EXERCISE AIM - Change "Screenshot" to "Page" everywhere it occurs in the following lines, and reproduce everything else unchanged.

_____

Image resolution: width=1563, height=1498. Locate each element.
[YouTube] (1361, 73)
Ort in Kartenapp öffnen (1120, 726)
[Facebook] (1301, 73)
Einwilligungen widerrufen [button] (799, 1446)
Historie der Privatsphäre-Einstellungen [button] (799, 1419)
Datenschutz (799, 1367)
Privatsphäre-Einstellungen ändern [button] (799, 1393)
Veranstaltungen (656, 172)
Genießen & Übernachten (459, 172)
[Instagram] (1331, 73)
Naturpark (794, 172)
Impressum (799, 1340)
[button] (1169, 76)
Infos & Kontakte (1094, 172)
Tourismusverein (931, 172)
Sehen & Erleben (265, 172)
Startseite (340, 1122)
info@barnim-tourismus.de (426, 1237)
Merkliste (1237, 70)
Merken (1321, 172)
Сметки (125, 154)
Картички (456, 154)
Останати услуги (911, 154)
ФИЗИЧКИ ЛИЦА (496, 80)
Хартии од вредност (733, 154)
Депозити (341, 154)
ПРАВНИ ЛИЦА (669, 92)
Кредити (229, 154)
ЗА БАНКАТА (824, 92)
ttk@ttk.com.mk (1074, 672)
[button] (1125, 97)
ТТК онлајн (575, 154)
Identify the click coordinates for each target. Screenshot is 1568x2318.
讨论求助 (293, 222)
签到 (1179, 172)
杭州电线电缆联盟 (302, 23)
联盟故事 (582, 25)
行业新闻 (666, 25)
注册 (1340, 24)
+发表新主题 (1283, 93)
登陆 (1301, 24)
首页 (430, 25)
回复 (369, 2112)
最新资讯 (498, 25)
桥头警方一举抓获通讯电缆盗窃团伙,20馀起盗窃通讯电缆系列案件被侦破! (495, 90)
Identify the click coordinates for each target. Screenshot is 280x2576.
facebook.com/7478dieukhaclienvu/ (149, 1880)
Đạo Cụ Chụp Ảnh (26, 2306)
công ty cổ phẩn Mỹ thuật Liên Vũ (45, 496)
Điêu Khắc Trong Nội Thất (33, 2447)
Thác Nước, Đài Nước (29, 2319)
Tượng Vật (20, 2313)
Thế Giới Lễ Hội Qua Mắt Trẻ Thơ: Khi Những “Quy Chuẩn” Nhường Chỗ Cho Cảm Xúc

_____

WRITTEN SOLUTION -
Image resolution: width=1563, height=1498. Locate each element.
[YouTube] (1361, 73)
Ort in Kartenapp öffnen (1120, 726)
[Facebook] (1301, 73)
Einwilligungen widerrufen [button] (799, 1446)
Historie der Privatsphäre-Einstellungen [button] (799, 1419)
Datenschutz (799, 1367)
Privatsphäre-Einstellungen ändern [button] (799, 1393)
Veranstaltungen (656, 172)
Genießen & Übernachten (459, 172)
[Instagram] (1331, 73)
Naturpark (794, 172)
Impressum (799, 1340)
[button] (1169, 76)
Infos & Kontakte (1094, 172)
Tourismusverein (931, 172)
Sehen & Erleben (265, 172)
Startseite (340, 1122)
info@barnim-tourismus.de (426, 1237)
Merkliste (1237, 70)
Merken (1321, 172)
Сметки (125, 154)
Картички (456, 154)
Останати услуги (911, 154)
ФИЗИЧКИ ЛИЦА (496, 80)
Хартии од вредност (733, 154)
Депозити (341, 154)
ПРАВНИ ЛИЦА (669, 92)
Кредити (229, 154)
ЗА БАНКАТА (824, 92)
ttk@ttk.com.mk (1074, 672)
[button] (1125, 97)
ТТК онлајн (575, 154)
Identify the click coordinates for each target. Page is 1568x2318.
讨论求助 (293, 222)
签到 (1179, 172)
杭州电线电缆联盟 (302, 23)
联盟故事 (582, 25)
行业新闻 (666, 25)
注册 (1340, 24)
+发表新主题 (1283, 93)
登陆 (1301, 24)
首页 (430, 25)
回复 (369, 2112)
最新资讯 (498, 25)
桥头警方一举抓获通讯电缆盗窃团伙,20馀起盗窃通讯电缆系列案件被侦破! (495, 90)
Identify the click coordinates for each target. Page is 280x2576.
facebook.com/7478dieukhaclienvu/ (149, 1880)
Đạo Cụ Chụp Ảnh (26, 2306)
công ty cổ phẩn Mỹ thuật Liên Vũ (45, 496)
Điêu Khắc Trong Nội Thất (33, 2447)
Thác Nước, Đài Nước (29, 2319)
Tượng Vật (20, 2313)
Thế Giới Lễ Hội Qua Mắt Trẻ Thơ: Khi Những “Quy Chuẩn” Nhường Chỗ Cho Cảm Xúc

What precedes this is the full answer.